You must have an EGC in your feeder to the shop; any connection through the earth only does not provide a sufficiently low impedance fault path to trip breakers at 120/240V. The NEC would also require a grounding electrode system at the outbuilding supplied, which is connected only to the EGC; there would be no neutral-ground bond on at the outbuilding, just the single such bond at the electrical service.
If you are using a short length of PVC conduit as a sleeve for a cable wiring method, with the cable entering one open end and exiting another, then the only limit is what you can make fit inside. Depending on the length, you could try using a cable diameter up to 75% of the inner diameter of the conduit. Which is 1.03" for Schedule 40 and 0.94" for Schedule 80.
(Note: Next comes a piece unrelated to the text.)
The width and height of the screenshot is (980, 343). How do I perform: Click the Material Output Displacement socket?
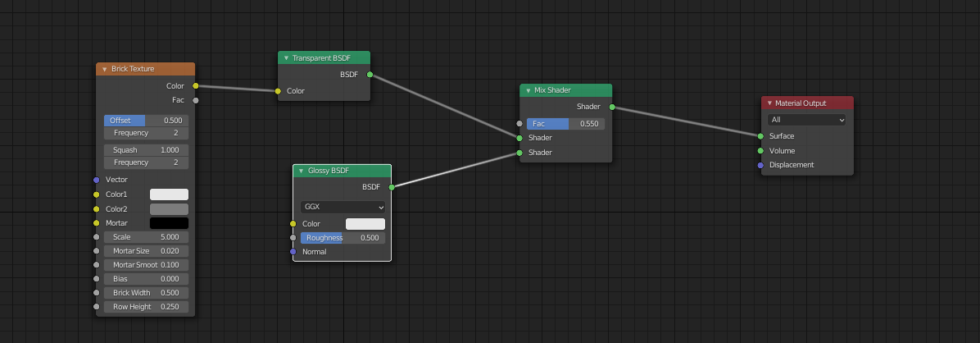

For THWN-2 conductors, the cross-sectional areas of insulated conductors in mm^2 are #10 = 13.61 ; #8 = 23.61 ; #6 = 32.71 ; #4 = 53.16. For conduit with 3 or more wires, the allowable fill is 40%. That works out to an allowable fill in 1" Schedule 80 PVC of 178 mm^2; and in 1" Schedule 40 PVC of 214 mm^2. So even in Schedule 80 PVC, you could fit (2) #4 copper for the ungrounded conductors; a #6 grounded conductor (neutral); and a #8 EGC. With 75C rated terminals that would suffice for an 85A feeder, which may be protected with a 90A breaker (or, oddly, a 100A breaker if on a 100A residential service), so long as the maximum unbalanced 120V load is 65A or less. E.g. if the total load is 65A or less, or if you have say 20A of 240V 2-wire loads.
Aluminum conductors are more cost effective, and filling the conduit less will make the pull easier. Maximum 360 degrees of conduit bends between pull points.